In the sweet by and by 2014-02-11T18:41:19-05:00

The birthdays in the previous post are from Dr. Mac's Cultural Calendar, which also notes that today, Sept. 23, is also in a sense the birthday of a peculiarly American version of Christianity.

On this day in 1667 in Williamsburg, Virginia, a law was passed barring slaves from obtaining their freedom by converting to Christianity.

Consider what the implications of this were for these Christian slaves and the Christians who bought and sold them. How could these Christians read together the words of St. Paul's letter to the slave-owner Philemon, delivered on behalf of Philemon's runaway slave Onesimus?

Perhaps the reason he was separated from you for a little while was that you might have him back for good– no longer as a slave, but better than a slave, as a dear brother. He is very dear to me but even dearer to you, both as a man and as a brother in the Lord.

Or how could these Williamsburg Christians read this, from Paul's epistle to the Galatians?

For all of you who were baptized into Christ have clothed yourselves with Christ. There is neither Jew nor Greek, slave nor free, male nor female, for you are all one in Christ Jesus.

The law in Williamsburg, which was later embraced throughout the colonies (slavery, in 1667, was not only a southern phenomenon), meant that the body of Christ now encompassed both slave-owners and their slaves. How could these people still be said to be "one body" or "all one in Christ Jesus"?

Something had to give. The behavior and lifestyle of colonial Christians was in conflict with Christian teaching. They would either have to change their behavior, or change the teaching. Guess which seemed easier?

The Great American solution to the conflict between slavery and Christianity was a shifting of focus from this world to the next. American Christianity became wholly otherworldly, preoccupied with heaven and unconcerned with earth. All questions of justice became purely eschatological. The sin of slavery produced the heresy of "pie in the sky when you die."

(The relationship between bad theology and bad behavior — heresy and sin — is a chicken-and-egg conundrum. The case of American slavery is a classic example of this cause-and-effect-and-cause downward spiral.)

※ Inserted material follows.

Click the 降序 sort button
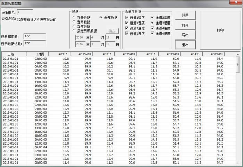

This otherworldly focus continues today as it began — as an excuse for injustice. In the centuries since Williamsburg passed its law it has become more refined. It's most popular — and complex — form today is the apocalyptic premillennial dispensationalism described in the "Left Behind" novels of Tim LaHaye and Jerry Jenkins.

One of the things "left behind" by this American religion is the Christian imperative for justice. When justice in this world appears difficult, costly or inconvenient, the temptation will always be to look away, turning our eyes, instead, to the sweet by and by.